▶ What you need to do:
The answer should be each line from the entries below that has the word "Clear" in it.

-*-

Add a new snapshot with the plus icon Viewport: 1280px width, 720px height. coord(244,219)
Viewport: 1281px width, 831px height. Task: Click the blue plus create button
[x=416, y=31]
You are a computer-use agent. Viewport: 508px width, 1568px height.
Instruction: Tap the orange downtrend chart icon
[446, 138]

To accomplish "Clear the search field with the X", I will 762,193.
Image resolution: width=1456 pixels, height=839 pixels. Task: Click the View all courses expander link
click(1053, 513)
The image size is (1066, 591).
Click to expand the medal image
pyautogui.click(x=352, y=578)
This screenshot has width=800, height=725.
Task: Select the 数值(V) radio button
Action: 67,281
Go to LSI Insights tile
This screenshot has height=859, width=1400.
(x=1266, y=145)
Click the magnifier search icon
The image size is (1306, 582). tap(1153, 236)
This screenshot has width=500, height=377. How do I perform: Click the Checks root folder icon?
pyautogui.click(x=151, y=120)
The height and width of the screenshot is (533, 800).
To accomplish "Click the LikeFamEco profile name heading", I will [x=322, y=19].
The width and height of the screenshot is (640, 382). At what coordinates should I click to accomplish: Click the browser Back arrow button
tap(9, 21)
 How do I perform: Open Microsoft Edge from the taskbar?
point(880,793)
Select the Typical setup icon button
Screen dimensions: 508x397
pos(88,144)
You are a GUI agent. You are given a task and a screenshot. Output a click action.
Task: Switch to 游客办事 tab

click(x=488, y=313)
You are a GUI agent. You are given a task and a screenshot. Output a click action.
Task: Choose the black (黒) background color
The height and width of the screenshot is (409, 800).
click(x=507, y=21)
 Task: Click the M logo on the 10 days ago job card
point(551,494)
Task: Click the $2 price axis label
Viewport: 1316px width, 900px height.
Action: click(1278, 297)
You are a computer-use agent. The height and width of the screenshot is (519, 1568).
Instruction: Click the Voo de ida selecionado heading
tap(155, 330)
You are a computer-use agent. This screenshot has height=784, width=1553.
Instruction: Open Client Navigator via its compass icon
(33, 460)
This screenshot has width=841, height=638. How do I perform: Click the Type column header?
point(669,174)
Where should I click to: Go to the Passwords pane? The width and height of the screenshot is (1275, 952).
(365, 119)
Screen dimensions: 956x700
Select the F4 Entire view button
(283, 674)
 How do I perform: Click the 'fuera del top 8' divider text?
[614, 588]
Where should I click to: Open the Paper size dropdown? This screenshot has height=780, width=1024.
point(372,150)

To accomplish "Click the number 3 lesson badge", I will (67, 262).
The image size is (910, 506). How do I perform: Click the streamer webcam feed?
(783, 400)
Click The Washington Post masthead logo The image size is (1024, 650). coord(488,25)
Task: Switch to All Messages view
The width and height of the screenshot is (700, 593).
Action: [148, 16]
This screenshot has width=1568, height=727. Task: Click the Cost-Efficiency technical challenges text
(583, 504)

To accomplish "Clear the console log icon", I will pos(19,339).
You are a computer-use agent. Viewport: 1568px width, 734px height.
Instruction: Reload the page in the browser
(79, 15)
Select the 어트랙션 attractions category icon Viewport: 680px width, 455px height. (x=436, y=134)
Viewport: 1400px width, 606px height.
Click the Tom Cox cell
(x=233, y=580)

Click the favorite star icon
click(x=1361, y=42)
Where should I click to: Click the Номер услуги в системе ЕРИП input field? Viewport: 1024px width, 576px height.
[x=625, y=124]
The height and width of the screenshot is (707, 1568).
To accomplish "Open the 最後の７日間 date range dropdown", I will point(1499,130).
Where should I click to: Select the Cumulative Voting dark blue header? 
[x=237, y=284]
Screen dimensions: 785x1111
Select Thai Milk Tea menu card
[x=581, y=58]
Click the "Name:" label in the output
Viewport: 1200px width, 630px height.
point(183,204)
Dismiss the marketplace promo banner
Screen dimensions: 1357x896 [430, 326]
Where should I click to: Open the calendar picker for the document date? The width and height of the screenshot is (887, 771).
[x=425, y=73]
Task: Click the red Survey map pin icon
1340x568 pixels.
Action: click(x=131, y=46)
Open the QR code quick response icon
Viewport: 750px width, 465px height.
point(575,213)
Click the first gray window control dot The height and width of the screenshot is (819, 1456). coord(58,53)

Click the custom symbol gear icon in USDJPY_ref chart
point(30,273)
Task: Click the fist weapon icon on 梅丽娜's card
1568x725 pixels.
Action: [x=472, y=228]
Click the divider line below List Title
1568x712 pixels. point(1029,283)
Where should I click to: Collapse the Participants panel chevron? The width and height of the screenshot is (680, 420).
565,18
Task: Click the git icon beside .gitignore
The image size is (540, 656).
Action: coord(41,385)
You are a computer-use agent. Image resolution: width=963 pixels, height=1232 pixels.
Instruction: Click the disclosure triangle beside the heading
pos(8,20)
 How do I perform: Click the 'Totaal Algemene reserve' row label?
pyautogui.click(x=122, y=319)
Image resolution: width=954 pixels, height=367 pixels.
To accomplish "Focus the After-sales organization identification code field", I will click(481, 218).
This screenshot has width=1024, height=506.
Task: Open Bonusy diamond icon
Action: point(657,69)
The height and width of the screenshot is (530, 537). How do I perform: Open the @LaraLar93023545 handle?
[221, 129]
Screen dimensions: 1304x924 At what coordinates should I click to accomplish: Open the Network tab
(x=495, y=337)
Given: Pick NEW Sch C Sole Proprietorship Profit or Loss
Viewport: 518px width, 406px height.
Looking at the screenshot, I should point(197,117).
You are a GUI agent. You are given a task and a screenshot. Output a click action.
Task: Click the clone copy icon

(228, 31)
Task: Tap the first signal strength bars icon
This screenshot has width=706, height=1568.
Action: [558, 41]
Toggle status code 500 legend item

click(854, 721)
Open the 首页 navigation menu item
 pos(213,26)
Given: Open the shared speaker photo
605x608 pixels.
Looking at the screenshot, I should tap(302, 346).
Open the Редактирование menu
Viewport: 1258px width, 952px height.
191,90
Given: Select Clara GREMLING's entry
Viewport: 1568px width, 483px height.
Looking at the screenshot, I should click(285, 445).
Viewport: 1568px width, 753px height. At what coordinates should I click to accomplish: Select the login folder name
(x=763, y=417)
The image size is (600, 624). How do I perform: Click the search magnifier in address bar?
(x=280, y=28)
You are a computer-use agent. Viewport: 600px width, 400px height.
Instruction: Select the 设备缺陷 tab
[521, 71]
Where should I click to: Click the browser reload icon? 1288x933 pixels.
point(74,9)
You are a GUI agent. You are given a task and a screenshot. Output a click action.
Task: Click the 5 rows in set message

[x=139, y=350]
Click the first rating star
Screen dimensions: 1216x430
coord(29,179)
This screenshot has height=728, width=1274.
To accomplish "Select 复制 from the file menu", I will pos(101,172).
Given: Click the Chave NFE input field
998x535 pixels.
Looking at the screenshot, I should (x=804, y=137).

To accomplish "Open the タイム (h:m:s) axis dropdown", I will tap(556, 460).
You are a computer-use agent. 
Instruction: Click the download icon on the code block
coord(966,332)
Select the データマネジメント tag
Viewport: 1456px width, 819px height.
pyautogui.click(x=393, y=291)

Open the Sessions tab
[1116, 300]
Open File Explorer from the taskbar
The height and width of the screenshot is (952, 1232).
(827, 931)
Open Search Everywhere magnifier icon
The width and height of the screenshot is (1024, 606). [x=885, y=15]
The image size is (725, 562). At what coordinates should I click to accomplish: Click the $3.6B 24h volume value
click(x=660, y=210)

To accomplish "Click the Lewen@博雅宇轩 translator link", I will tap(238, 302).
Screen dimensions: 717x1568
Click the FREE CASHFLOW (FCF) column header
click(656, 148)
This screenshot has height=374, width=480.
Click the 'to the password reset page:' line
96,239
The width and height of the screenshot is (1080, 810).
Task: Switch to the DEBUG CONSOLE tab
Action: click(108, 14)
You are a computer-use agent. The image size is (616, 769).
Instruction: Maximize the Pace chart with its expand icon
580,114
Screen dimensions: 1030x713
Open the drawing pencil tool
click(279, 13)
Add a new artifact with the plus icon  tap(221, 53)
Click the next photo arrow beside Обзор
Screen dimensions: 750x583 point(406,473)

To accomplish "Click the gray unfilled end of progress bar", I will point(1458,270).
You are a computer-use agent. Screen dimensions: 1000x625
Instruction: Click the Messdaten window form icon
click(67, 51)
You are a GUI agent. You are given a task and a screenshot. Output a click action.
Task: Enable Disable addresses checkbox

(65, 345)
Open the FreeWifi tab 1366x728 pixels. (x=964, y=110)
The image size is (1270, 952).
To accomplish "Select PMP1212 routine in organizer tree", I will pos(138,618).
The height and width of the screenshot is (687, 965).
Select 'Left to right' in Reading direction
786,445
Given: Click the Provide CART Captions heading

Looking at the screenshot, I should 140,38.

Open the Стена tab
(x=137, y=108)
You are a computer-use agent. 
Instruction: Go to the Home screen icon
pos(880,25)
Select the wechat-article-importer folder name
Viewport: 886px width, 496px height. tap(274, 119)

-*-

▶ Your response:
To accomplish "Clear the search field with the X", I will 762,193.
To accomplish "Clear the console log icon", I will pos(19,339).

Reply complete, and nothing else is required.